Each distinction can be 'used', 'triangulated' or 'cross-correlated', as a test, to yield something which may as well be real, as I cannot see that there would be any other way of confirming or rejecting something as real.

There's your ultimate test. Can't be done without a firm grip on the distinctions, though.
:)
Cheers

shane.mcneil
11-04-2011, 05:28 PM
Go for it guys, I enjoy reading everything.

Regarding the doco, how much would you say is "consensus" and how much the presenters own opinion.

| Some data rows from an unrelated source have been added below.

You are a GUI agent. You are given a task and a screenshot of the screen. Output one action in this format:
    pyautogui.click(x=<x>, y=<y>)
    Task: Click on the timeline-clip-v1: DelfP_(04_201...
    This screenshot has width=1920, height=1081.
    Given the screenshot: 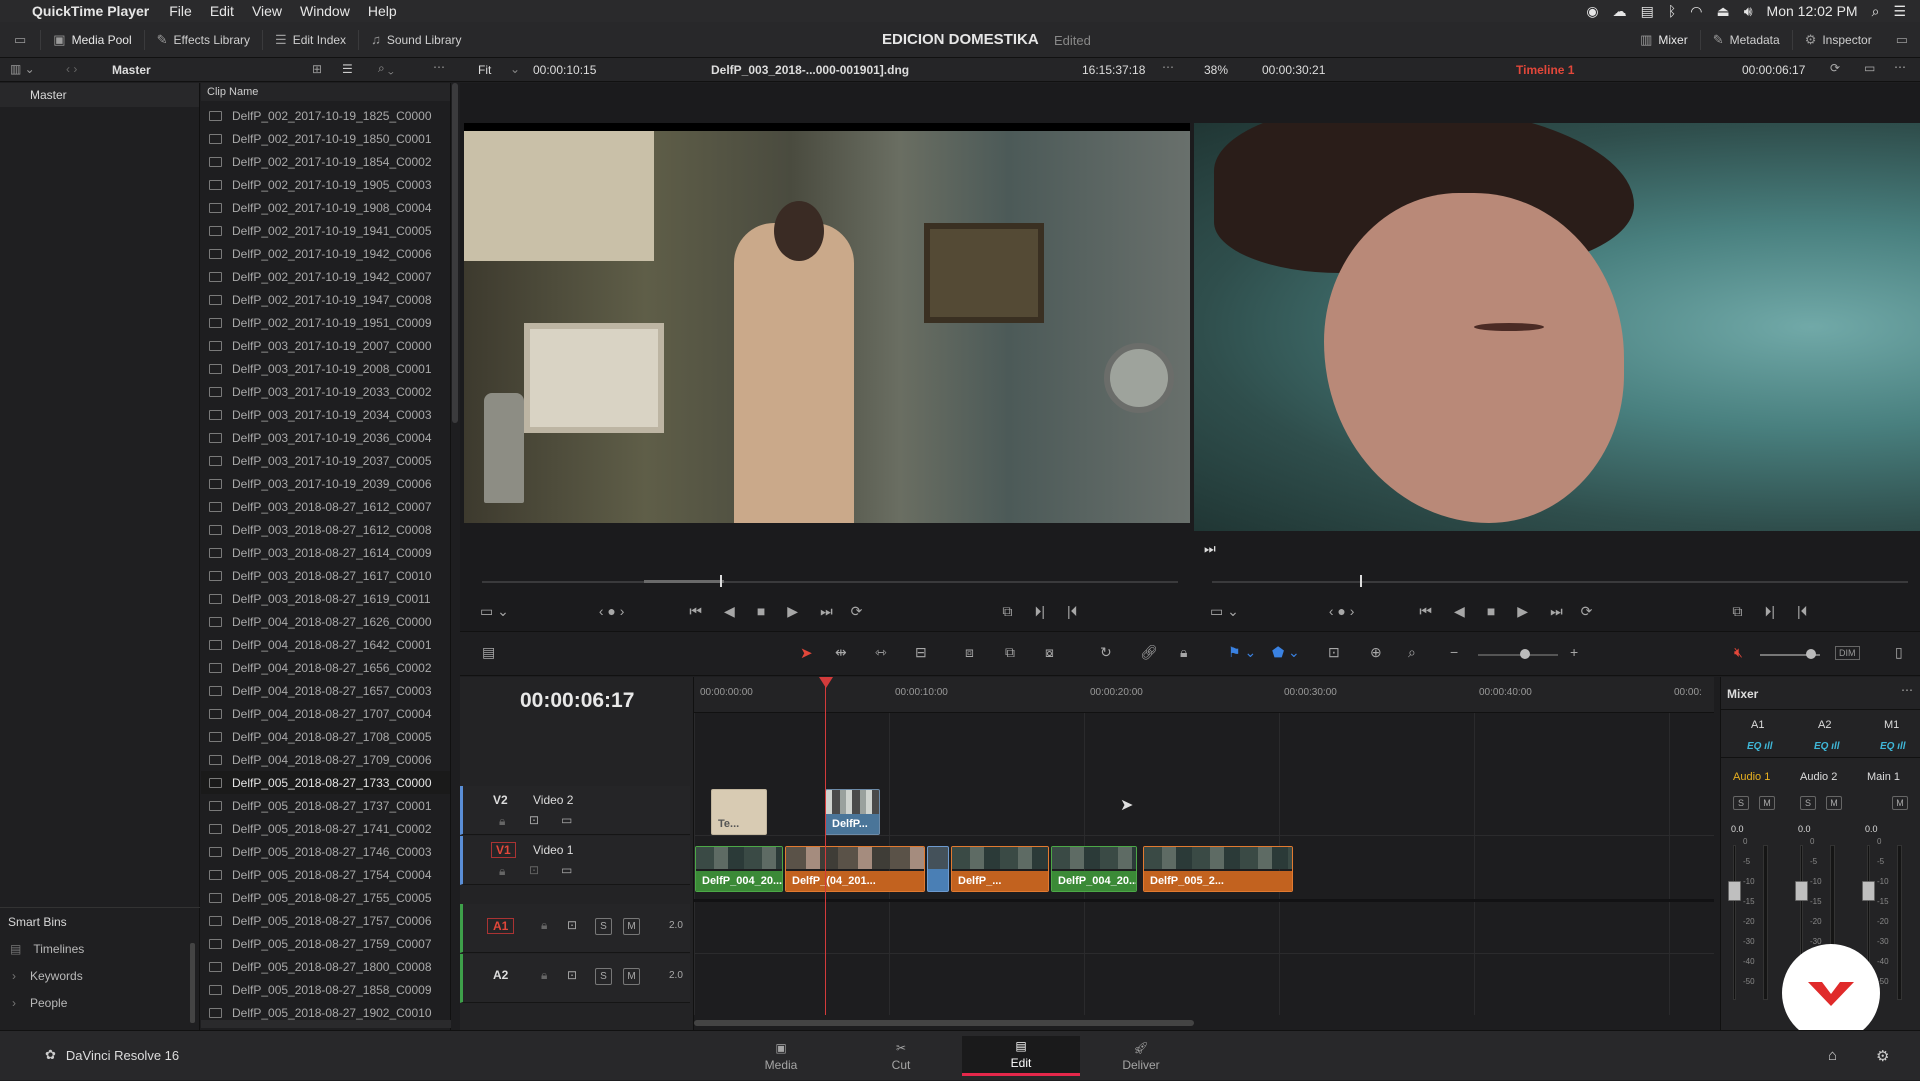 What is the action you would take?
    pyautogui.click(x=855, y=869)
    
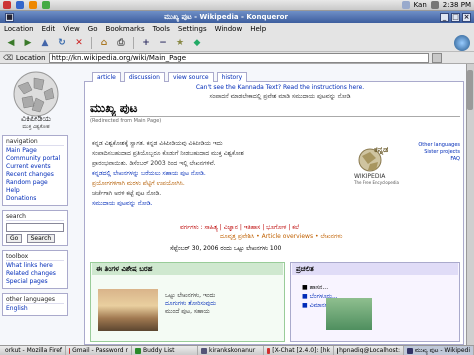 The width and height of the screenshot is (474, 355). What do you see at coordinates (20, 5) in the screenshot?
I see `browser-launcher-icon` at bounding box center [20, 5].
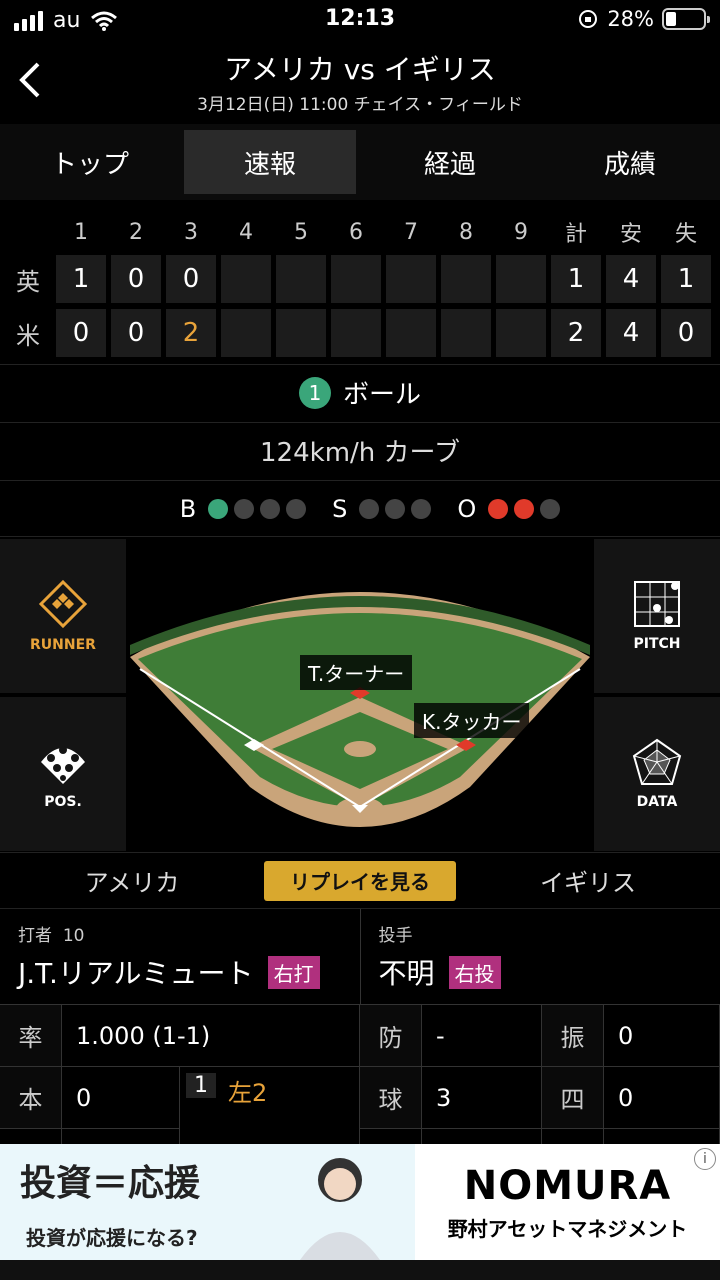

For me the doco made a few leaps that I couldn't quite see how they got there. But time is limited in these things.

CraigS
11-04-2011, 05:51 PM
Hi Shane;

I reckon 'twas a good documentary.

As far as I could see, everything presented, had solid mathematics backing it up. Alan Turing, Benoit Mandelbrot and Edward Lorenz were giants in the field, and I don't think any of their work has ever seriously been challenged. As such, what was presented definitely falls in the "Physical Reality" category.

I don't know much about the presenter, "Professor Jim Al-Khalili", but he seemed to ooze credibility, to me. There's a wiki page (http://en.wikipedia.org/wiki/Jim_Al-Khalili) giving a run down on who he is in the world of Theoretical Physics. Wiki also states of Al-Khalili:


Whilst I don't care much about his religious beliefs, I suppose the 'filters' he wears, are those associated with what he says he represents. (Always handy to know when listening to information such as this).

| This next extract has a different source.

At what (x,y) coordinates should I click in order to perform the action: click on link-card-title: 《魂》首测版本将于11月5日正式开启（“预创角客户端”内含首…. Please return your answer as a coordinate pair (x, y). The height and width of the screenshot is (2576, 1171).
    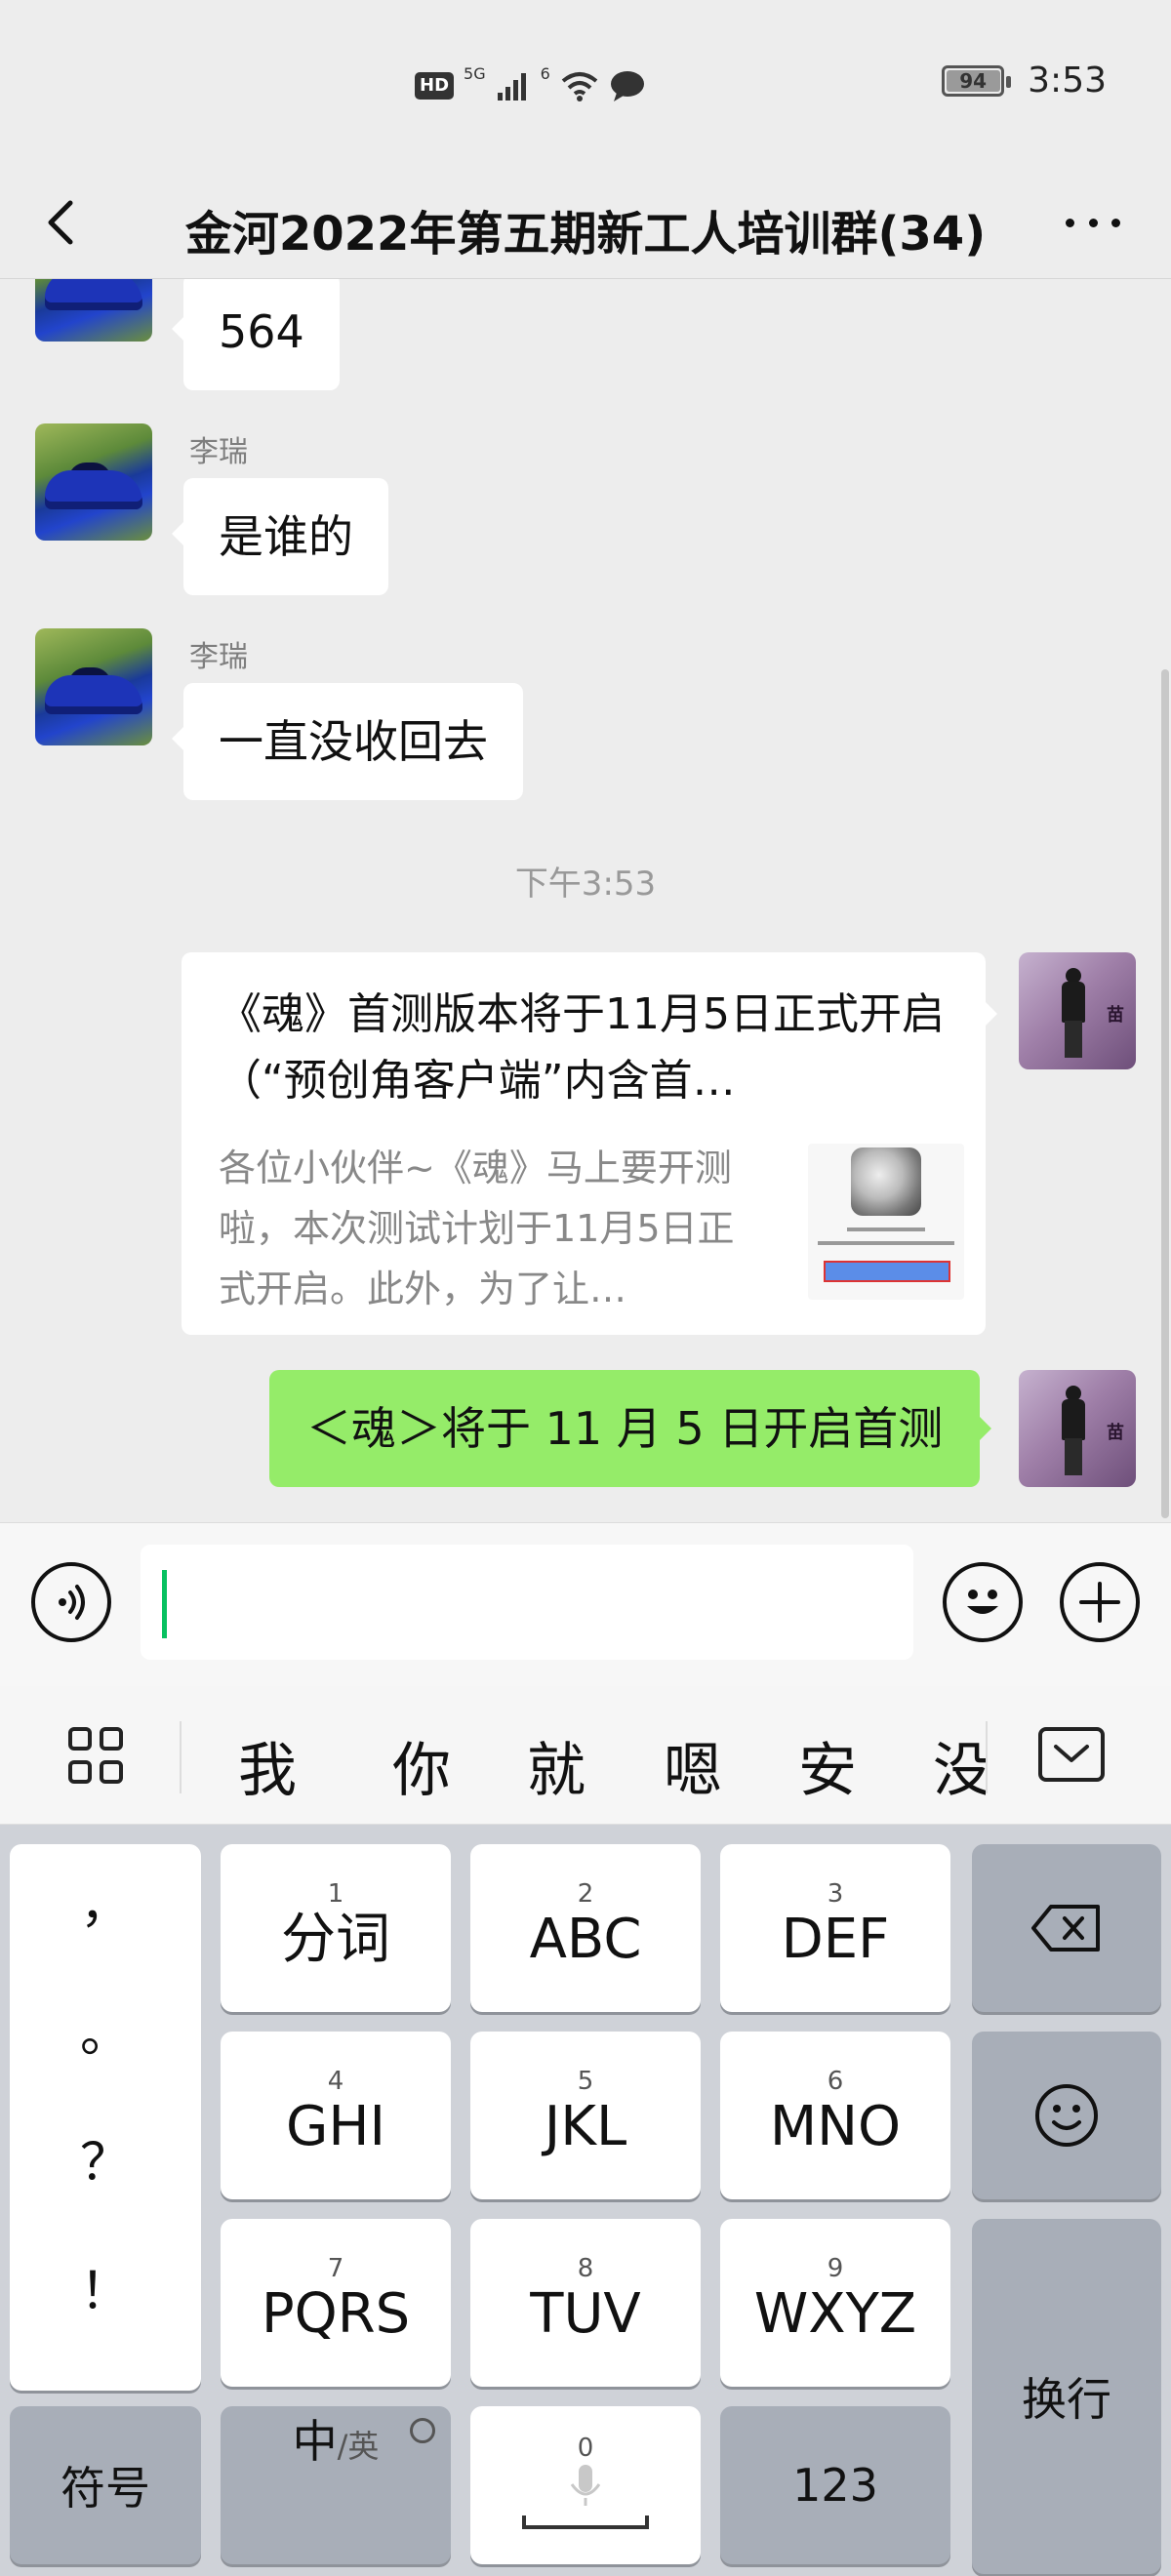
    Looking at the image, I should click on (582, 1048).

The following words/sequences have plenty of demonstrable mathematics backing them up:

i) Where the geese are flying in a flock (about 75% of the way through):


and then, right at the end:

ii) Inherently Unpredictable:


All solid stuff, well and truly embedded in "Physical Reality" because of the mathematical certainty backing it all up.

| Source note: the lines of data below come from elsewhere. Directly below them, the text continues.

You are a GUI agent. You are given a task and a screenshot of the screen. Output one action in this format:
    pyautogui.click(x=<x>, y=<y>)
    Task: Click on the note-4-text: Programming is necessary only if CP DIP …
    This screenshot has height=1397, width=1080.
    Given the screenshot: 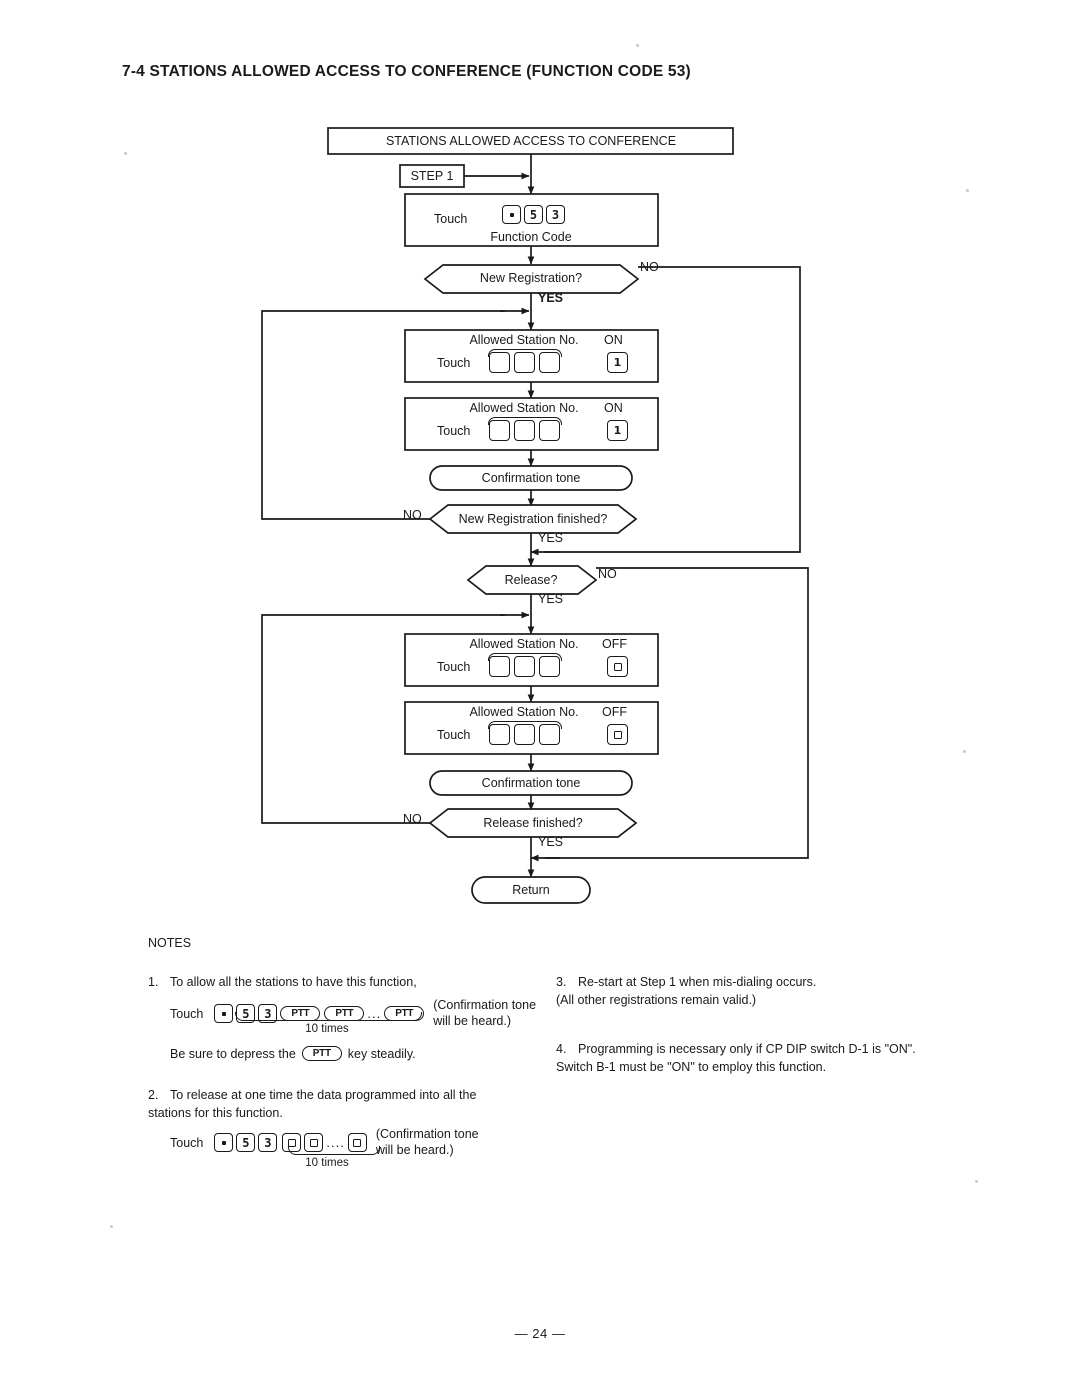 What is the action you would take?
    pyautogui.click(x=736, y=1058)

There's another documentary I've seen on the same topic ... its pretty old called "The Colours of Infinity", and it is more about Fractals and Benoit Mandelbrot. It might be on Youtube (I haven't looked).

Cheers

renormalised
11-04-2011, 09:39 PM
Are they?? I wonder.

renormalised
11-04-2011, 09:41 PM
Oh....BTW....don't you think Al Khalili looks a bit like Alexei Sale:):P

shane.mcneil
12-04-2011, 06:29 AM
Hi Carl, isn't the execution of the rule mindless? Or are you talking about the origin of it?

bartman
12-04-2011, 07:05 AM
After watching Warrens post (http://www.iceinspace.com.au/forum/showthread.php?t=74207&highlight=heads), I thought that Leonard Susskind was ( maybe is.....)............
LEON!!!!!!;)A theoretical physicist (http://en.wikipedia.org/wiki/Theoretical_physicist)in our midst..........cruzin our South West at his own leisure........:confused2::rolleyes :
hehehehe

Good on you Leon(ard)....:lol:
Bartman

renormalised
12-04-2011, 01:32 PM
The origin....and even if something is left to its own devices, no matter what its origin, it's never mindless.

CraigS
12-04-2011, 03:07 PM
.. and never predictable !

(I could say something about the sexes in this, but I'm in enough hot-water around here today ;) )

Cheers

renormalised
12-04-2011, 04:00 PM
Well, if you were a Kiwi, you'd say "yeah....they go to all parts of the ground and you never really know where":):P

shane.mcneil
12-04-2011, 06:32 PM
But surely a process that follows a simple formula is mindless. Like software on a compter, just following instructions. Or water flowing down a drain, it's behaviour is predictable but it doesn't know it is doing it.

mswhin63
12-04-2011, 07:57 PM
simple formula shown in the program does not add up to our life purely because the formula is an infinite feedback loop non-stop the matter what. Molecules normally are not infinite instead they are finite and consequently must stop and won't develop any further. Whole lot seems illogical.

Interesting programs though.

CraigS
12-04-2011, 08:12 PM
Ahhh .. where there seems to be illogic, is the place to begin searching !!